[Start]

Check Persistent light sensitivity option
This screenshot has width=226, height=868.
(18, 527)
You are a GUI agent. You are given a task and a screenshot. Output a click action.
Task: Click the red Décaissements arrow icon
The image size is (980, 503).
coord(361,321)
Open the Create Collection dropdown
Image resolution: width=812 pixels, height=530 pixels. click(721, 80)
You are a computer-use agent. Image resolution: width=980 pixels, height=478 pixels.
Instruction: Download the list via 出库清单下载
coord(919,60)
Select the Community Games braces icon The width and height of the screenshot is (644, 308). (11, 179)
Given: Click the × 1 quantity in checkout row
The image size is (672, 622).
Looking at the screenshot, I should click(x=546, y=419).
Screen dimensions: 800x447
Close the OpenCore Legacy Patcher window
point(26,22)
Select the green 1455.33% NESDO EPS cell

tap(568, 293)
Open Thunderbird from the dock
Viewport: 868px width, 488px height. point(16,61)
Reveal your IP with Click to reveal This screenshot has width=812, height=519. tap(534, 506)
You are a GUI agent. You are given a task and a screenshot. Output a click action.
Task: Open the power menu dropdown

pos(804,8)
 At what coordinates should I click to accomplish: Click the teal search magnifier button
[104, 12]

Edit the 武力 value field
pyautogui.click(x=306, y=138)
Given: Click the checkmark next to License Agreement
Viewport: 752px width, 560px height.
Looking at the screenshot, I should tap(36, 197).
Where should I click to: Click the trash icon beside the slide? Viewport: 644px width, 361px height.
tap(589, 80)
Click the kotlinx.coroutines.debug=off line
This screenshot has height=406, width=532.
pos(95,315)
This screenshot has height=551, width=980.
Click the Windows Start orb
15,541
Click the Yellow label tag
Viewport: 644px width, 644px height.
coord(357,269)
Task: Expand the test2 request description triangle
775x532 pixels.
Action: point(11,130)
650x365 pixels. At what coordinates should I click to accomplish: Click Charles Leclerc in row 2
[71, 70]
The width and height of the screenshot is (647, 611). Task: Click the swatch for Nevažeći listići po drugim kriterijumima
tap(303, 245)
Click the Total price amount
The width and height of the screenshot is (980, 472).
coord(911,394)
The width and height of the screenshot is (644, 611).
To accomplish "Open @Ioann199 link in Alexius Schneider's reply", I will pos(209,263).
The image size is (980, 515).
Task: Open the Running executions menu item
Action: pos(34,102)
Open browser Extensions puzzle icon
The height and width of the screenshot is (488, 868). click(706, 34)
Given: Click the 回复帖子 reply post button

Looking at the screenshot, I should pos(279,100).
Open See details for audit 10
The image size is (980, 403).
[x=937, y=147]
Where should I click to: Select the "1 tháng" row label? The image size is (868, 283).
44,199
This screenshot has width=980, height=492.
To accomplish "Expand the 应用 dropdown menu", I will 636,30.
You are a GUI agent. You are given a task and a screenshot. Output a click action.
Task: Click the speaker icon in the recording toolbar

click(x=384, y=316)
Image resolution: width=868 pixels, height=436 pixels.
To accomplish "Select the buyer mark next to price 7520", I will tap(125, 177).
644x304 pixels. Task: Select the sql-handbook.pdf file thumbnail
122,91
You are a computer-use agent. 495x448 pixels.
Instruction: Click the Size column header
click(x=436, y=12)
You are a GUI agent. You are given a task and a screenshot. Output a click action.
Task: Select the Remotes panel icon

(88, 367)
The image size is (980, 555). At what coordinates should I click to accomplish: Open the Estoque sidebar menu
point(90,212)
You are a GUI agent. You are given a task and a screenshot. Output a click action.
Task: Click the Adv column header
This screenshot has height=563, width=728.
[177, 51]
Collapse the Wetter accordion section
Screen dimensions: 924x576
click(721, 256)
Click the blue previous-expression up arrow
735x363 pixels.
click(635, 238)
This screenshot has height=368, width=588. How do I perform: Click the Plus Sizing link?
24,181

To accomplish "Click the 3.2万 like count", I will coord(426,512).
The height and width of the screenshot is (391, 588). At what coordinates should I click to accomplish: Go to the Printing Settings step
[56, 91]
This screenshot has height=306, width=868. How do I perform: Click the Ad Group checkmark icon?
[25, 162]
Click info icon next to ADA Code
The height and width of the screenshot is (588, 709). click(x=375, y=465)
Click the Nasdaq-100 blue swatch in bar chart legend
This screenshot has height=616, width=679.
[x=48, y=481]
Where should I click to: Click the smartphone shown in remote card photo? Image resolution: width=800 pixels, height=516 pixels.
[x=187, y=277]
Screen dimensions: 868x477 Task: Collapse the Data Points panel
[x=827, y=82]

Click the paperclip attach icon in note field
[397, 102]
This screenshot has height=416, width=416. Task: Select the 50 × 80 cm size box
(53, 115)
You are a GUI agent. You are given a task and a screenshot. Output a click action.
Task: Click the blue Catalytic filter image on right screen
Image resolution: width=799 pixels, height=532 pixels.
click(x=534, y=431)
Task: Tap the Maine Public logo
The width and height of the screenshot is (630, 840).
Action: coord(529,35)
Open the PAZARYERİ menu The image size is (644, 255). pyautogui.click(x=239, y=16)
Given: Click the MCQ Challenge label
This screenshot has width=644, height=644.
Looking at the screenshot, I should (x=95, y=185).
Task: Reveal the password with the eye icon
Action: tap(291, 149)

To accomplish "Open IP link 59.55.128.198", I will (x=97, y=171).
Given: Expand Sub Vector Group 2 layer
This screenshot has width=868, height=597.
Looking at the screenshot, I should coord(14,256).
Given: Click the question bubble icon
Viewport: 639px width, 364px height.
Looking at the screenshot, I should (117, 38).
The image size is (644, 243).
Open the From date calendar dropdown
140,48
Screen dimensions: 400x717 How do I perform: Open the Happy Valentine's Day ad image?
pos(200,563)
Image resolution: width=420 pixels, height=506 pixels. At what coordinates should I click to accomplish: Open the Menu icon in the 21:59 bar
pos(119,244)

[End]

> _Exercise directions_: Copy the records exactly, from the line with "650x365 pixels. At" up to and including the line with "Action: pos(34,102)".

> _Correct output_:
650x365 pixels. At what coordinates should I click to accomplish: Click Charles Leclerc in row 2
[71, 70]
The width and height of the screenshot is (647, 611). Task: Click the swatch for Nevažeći listići po drugim kriterijumima
tap(303, 245)
Click the Total price amount
The width and height of the screenshot is (980, 472).
coord(911,394)
The width and height of the screenshot is (644, 611).
To accomplish "Open @Ioann199 link in Alexius Schneider's reply", I will pos(209,263).
The image size is (980, 515).
Task: Open the Running executions menu item
Action: pos(34,102)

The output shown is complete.